El fetecún de los fantasmas
En cuarticos de hospital. Con seguros de vida más o menos solventes. En manos de la salud pública de este o aquel país, Cuba incluida. Con visitas de familiares menos o más renuentes a la política. Contestando las entrevistas pre-póstumas de algún que otro biógrafo salido como de la nada. Con sueritos de sacarosa fisiológica y calmantes vía venosa o rectal. Absolutamente anónimos, así en la Isla como en el exilio, o en ambos.
Así mueren hoy los hitos clásicos del castrismo y el anticastrismo, las vedettes de la barbarie. Así caen los iconos histriónicos de la revolución y la contrarrevolución. Así sus cuerpos se convierten en cadáveres que se convertirán en carroña. Fallecimientos de fantasmas, sin luto pero con meriendita. Y con titulares patisecos en nuestra prensa siempre local, sea dentro o fuera de Cuba. Mientras una firma de abogados les desguaza sus herencias y carencias entre una parentela reconocible apenas por el mismo apellido.
Hace rato que los cubanos no somos un pueblo. Montoncitos de gente coagulados alrededor de un apellido 50% foráneo, que arrastramos hasta nuestro próximo matrimonio. Así y todo debiéramos mostrar misericordia a nuestros compatriotas en trance terminal. Esta gerontocracia primero guerrera y después chanchullera se merece un tin de solemnidad, además de nuestra inmediata amnesia. Estos viejitos exverdugos están sufriendo ahora la peor parte de sus protagonismos de patria: la tara tétrica de sobrevivir demasiado.
Llegaron al futuro como peor pudieron los muy cabroncitos y, en consecuencia, ahora comienzan a confundirse sus edades y las fechas más famosas de sus fechorías. Cuesta distinguir dónde murieron, si es que murieron. O si aún siguen enchufados a un respirador Made in China importado a Punto Cero o a la Torre de la Libertad.
Sus nietos ya tienen o deberían tener nietos, aunque ninguno sepa ni jota de Cuba, residan donde residan. En tanto nación desmemoriada les debemos en este instante si no un minuto de silencio, al menos sí un silencio minucioso. Estamos de pronto ante los tatarahéroes y los tataravillanos de un presente prehistórico con mil y un Fideles, pero sin Fidel. Léase, sin los aliados y enemigos emblemáticos que gravitaban en la órbita de Fidel. Léase, ante un caos cubano a cuentagotas. Sin epicentro, sin épica.
En efecto, los cubanos nos adentramos con felicidad en una especie de fidelismo fantasma. En breve, no podremos nombrar ni a una sola fuerza viva de la historia contemporánea nacional. Se nos fueron, se nos van. A pepe timbales, sin pagarla. Sin pedir perdón, esa pendejada: arrepentirse, ¿para qué?
Los cubanos somos testigos de otra especie de operación masacre, pero al natural. Como a un personaje de la vida misma de Rodolfo Walsh, nos han dejado solos los muy hijos de puta. Nuestros patriarcas se partieron o están estirando la pata. La intemporalidad de Henry Miller torna a campear por sus respetos en el Trópico de Cáncer.

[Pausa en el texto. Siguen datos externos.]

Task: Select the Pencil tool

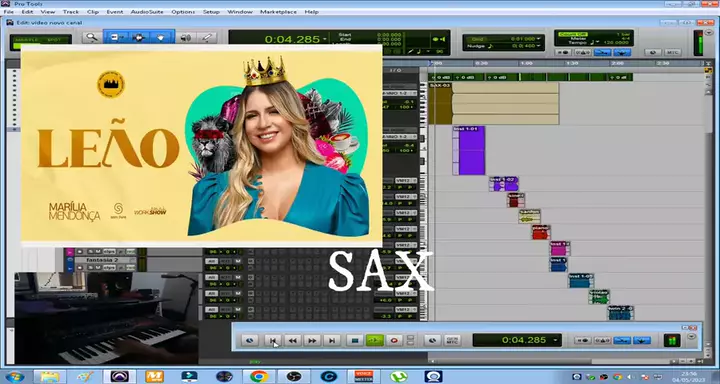Action: pyautogui.click(x=207, y=38)
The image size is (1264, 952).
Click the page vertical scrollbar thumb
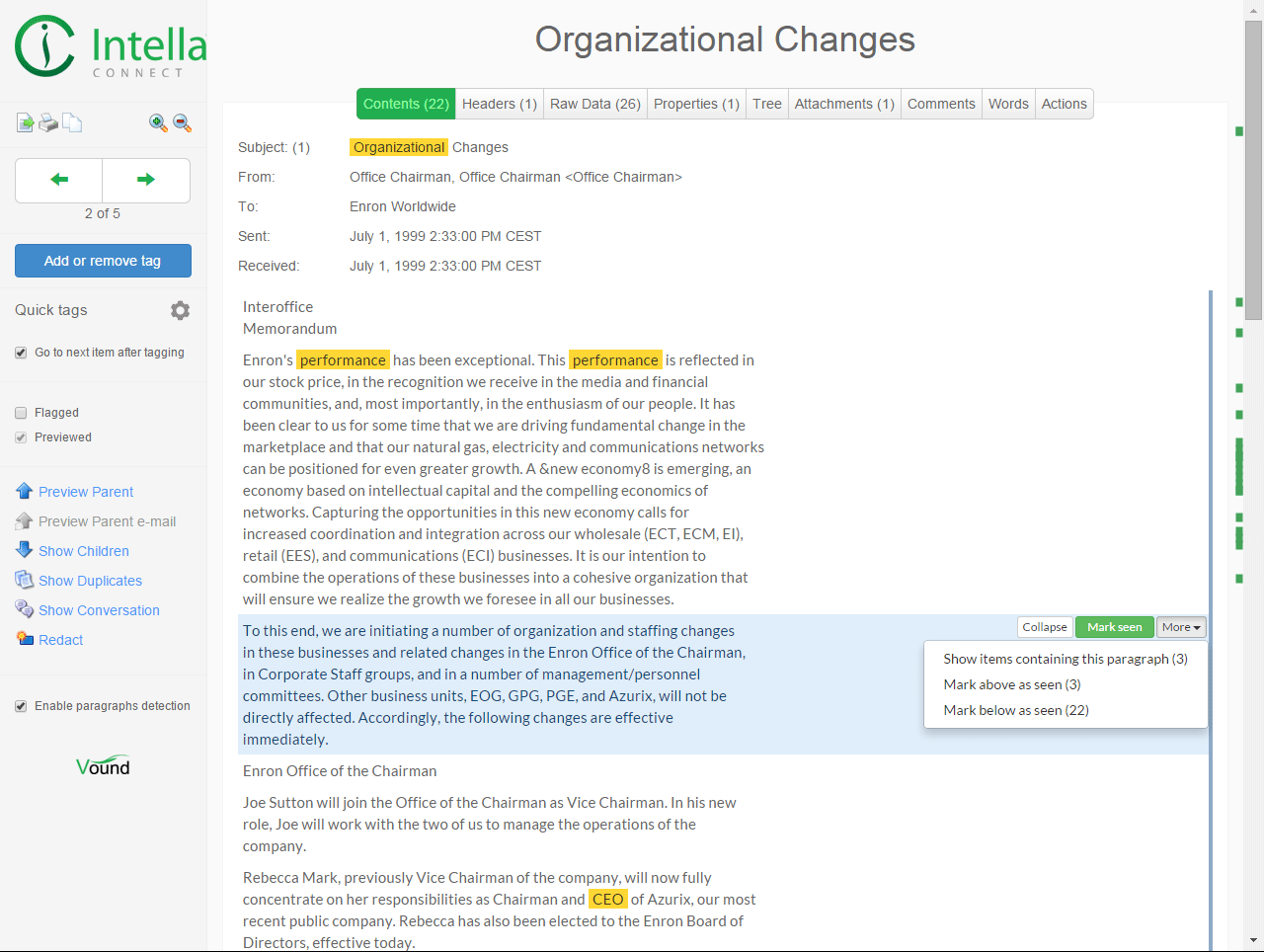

Esta cauterización clínica también trae sus ventajas. Por ejemplo, que no haya momias museables, pues todos estos magníficos moribundos lucen horrendos incluso décadas antes de sus certificados de defunción. Parecen personajes de Poe. El castrismo como catatonia. Con la piel hecha polvo, tumores apenas disimulados, bocas sin dientes, esfínteres infalibles en sus goteras de orines o heces fecales.
Y semejante fealdad solo se salva a golpes de incinerador, verdadera metáfora de la tardía transición cubana. En lugar de mausoleos, tendremos polvo esparcido sobre la Isla o el exilio, o sobre ambos. Los supersticiosos podrán ver esto como un amarre. Pero la concreta es que los mortales cubanos podremos contar de cero con otra Cuba, que con suerte ha de ser menos Cuba que la Cuba a la cañona de esos cubanos inmortales que ya se mueren.